** WHAT THE EXERCISE ASKS **
Copy out the entries starting at the line that contains "Collapse the input" and ending at the line that contains "click(x=996, y=707)", swapping "Microphone" for "Headset" and changing nothing else. Leave the pictures out of your copy.

** SUPPLIED DATA **
■ ■ ■ ■ ■

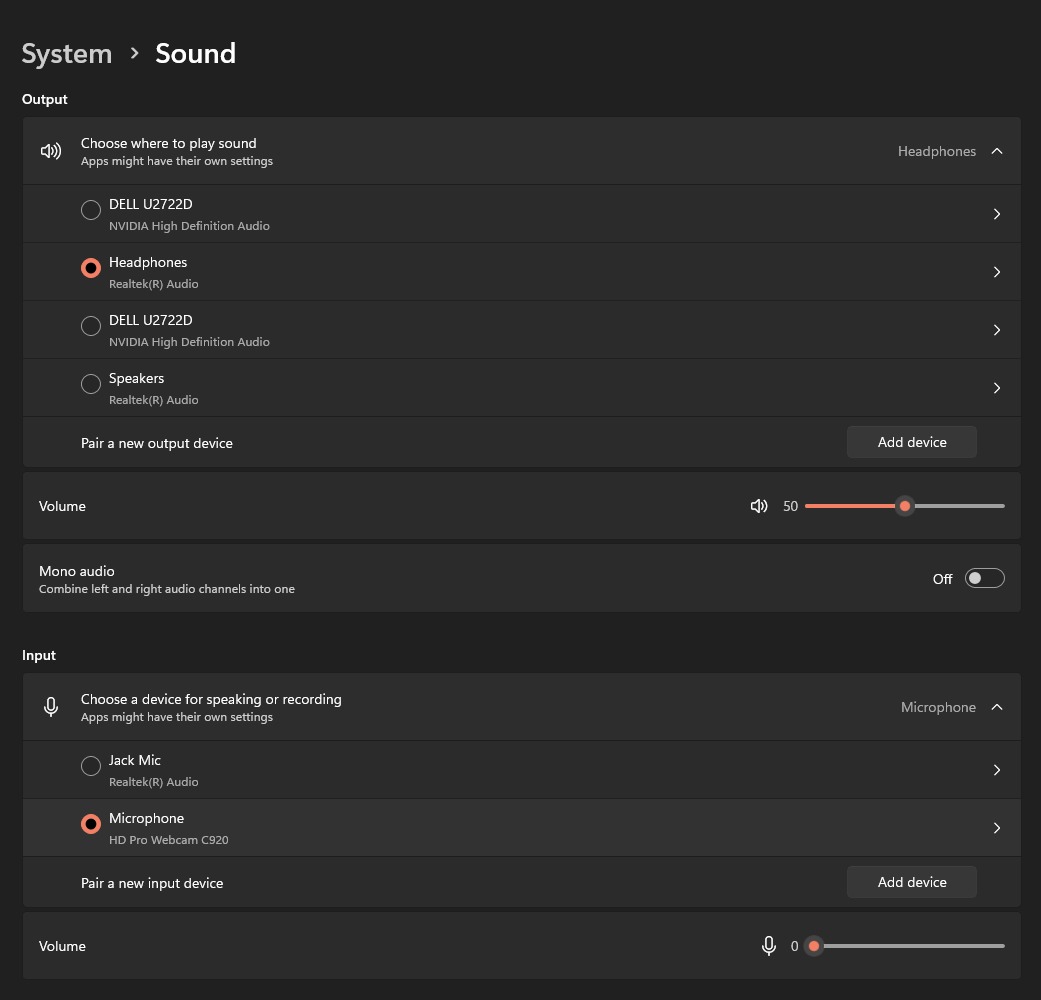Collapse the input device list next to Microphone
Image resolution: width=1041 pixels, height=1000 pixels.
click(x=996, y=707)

■ ■ ■ ■ ■

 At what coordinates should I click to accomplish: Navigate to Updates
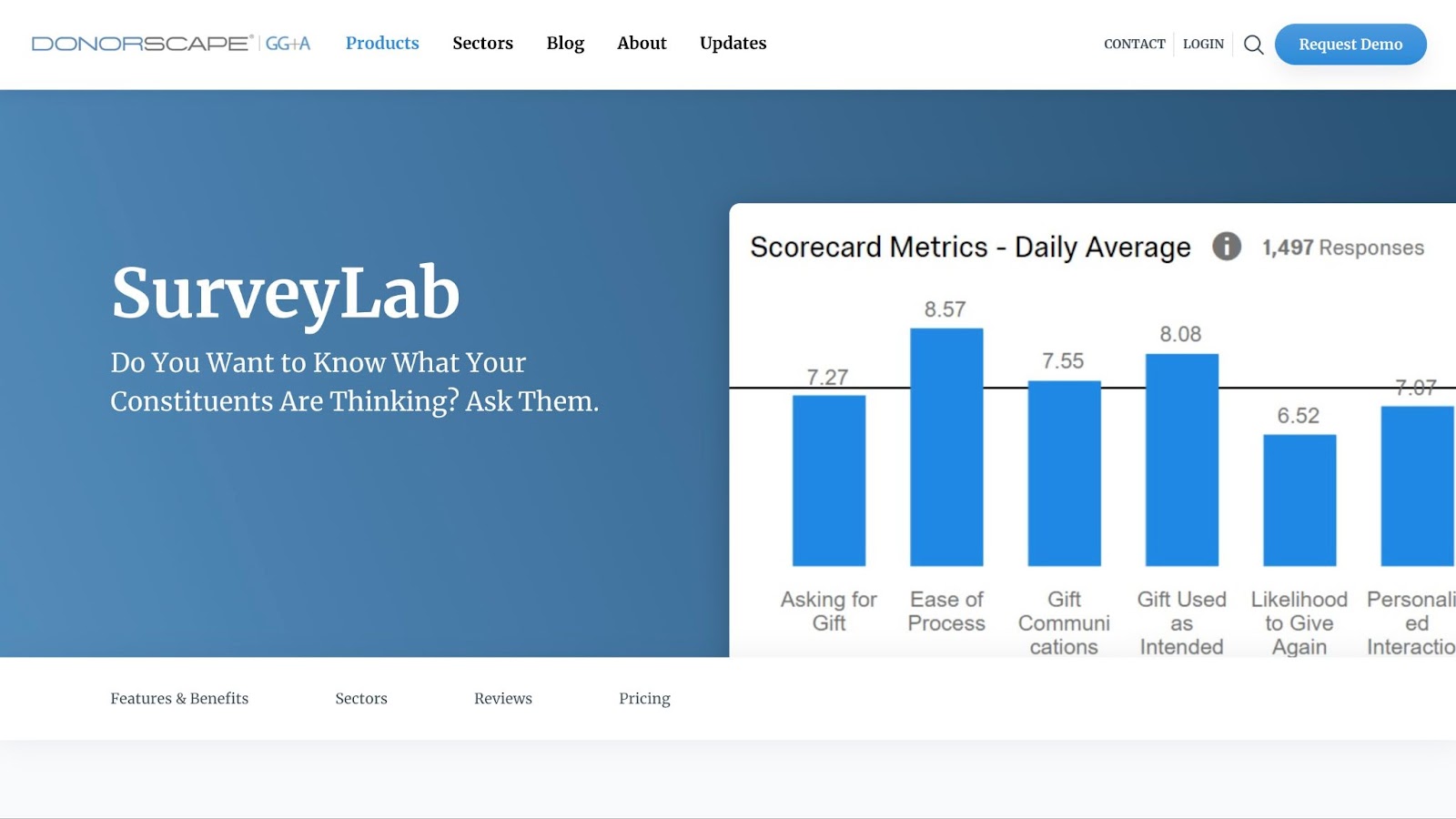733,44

■ ■ ■ ■ ■

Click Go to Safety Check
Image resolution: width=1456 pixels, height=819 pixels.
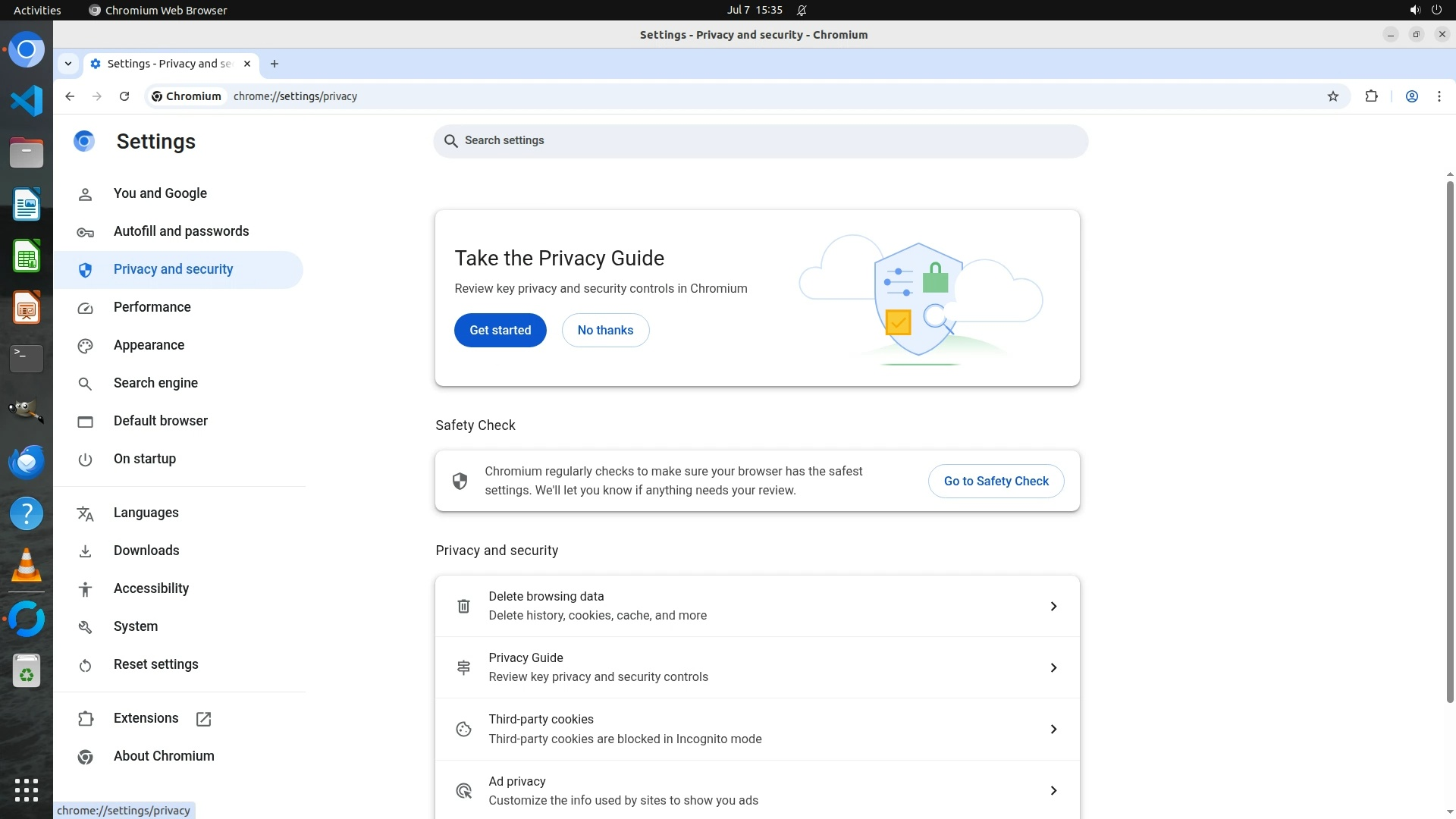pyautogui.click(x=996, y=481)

■ ■ ■ ■ ■

** THE RESULT **
Collapse the input device list next to Headset
Image resolution: width=1041 pixels, height=1000 pixels.
click(x=996, y=707)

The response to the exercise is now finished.